Instruction A -> In the essay on AI and jobs, what mantra did the writer start repeating about dating?

Source text ->
Apply Now

Stop Saying "AI is Coming for Our Jobs"

When I lived in San Francisco, all the women said, “Dating in San Francisco sucks.”

When I moved to LA, all the women said, “Dating in LA sucks.”

When I moved to New York, all the women said, “Dating in New York sucks.”

I believed them every time, as I bounced between those three cities, trying to determine which one sucked the least when it came to dating.

Eventually I discovered that the Erewohn smoothie drinkers were right: reality truly is what we make it. Since we’re the ones with the narrator in our head telling us what’s going on, it’s up to us to determine whether our life is a rom-com, horror movie or some other genre entirely.

Once I realized this (and was back living in LA, where people said dating sucked with even more vehemence than they said it in San Francisco and New York), I came up with a response to anyone who started talking about dating with that familiar “oh, it sucks” sigh. My response became a bit of a mantra. It went like this:

Dating is fun.

Did I think dating was fun? God, no. It was mostly horrific with a smattering of fun. But I knew that if I told myself that dating was fun, it would keep me from misery bonding with the rest of my single friends. I thought this attitude would eventually help bring about the result I wanted: to not have to date.

This means when I went out with the guy who claimed to be 47 and revealed at dinner he was 60 but it was okay because he “looked” 471, I told myself, “Dating is fun.”

When I went out with the guy who sat in silence for so long that I eventually felt compelled to tell him that it was his responsibility to at least try to contribute to the conversation: dating is fun.

When I went out with the guy who accidentally revealed he had a date later that night with a friend of mine: dating is fun.

(Every now and then it was fun but…well, you know that expression about stopped clocks isn’t just true when it comes to stopped clocks.)

My point—almost seven years into my relationship, when all those years of horrific and occasionally glorious dating seem like a bit of a fever dream—is that we get the results we tell ourselves we will. I firmly believe I got what I wanted in the end because I refused to believe what could have been my point of view: dating sucked and I’d be stuck in sucky land forever. I told myself a different story and by doing that, I created a different story.

And that’s what I’m doing with AI now. I simply refuse to buy into the “AI is coming for all of our jobs” fear-mongering. Yes, I know there are AI-written books being released as I write this. And yes, I have witnessed firsthand how much more time and money I can save by having AI do something I used to ask another human (or myself) to do. Yes, AI’s ability to produce is astounding and occasionally terrifying. But I also believe that if I tell myself AI is coming for my job, I can bring about that reality.

Task inputs ->
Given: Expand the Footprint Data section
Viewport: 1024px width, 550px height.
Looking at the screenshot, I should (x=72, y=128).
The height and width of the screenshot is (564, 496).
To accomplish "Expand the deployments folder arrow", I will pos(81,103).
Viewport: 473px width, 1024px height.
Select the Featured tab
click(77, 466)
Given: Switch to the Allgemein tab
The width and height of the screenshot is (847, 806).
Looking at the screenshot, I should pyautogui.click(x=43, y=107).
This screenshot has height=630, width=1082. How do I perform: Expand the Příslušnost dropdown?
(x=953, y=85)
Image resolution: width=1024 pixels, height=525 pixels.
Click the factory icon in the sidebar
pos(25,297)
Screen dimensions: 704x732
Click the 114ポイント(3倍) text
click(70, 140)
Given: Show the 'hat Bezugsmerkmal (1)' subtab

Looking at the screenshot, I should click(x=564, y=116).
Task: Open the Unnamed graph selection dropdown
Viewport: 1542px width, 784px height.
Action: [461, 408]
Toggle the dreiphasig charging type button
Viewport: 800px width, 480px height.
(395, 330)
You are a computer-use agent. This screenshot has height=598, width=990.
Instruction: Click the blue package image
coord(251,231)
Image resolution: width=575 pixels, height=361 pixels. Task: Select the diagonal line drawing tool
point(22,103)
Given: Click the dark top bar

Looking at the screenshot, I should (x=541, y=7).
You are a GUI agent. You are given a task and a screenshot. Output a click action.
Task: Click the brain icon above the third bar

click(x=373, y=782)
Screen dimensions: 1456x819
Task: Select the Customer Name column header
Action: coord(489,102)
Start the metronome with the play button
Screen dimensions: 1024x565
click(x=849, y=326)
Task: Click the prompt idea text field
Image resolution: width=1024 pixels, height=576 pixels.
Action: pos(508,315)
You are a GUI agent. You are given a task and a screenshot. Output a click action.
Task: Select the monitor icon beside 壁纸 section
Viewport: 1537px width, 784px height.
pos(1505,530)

Instruction B -> In the records, change "dropdown" to "menu" in the stretch from the line containing "This screenshot has height=630, width=1082." through the line containing "Looking at the screenshot, I should click(x=564, y=116).". Return only those lines, with nothing else altered.

Exercise output A -> "Dating is fun."

Exercise output B ->
This screenshot has height=630, width=1082. How do I perform: Expand the Příslušnost menu?
(x=953, y=85)
Image resolution: width=1024 pixels, height=525 pixels.
Click the factory icon in the sidebar
pos(25,297)
Screen dimensions: 704x732
Click the 114ポイント(3倍) text
click(70, 140)
Given: Show the 'hat Bezugsmerkmal (1)' subtab

Looking at the screenshot, I should click(x=564, y=116).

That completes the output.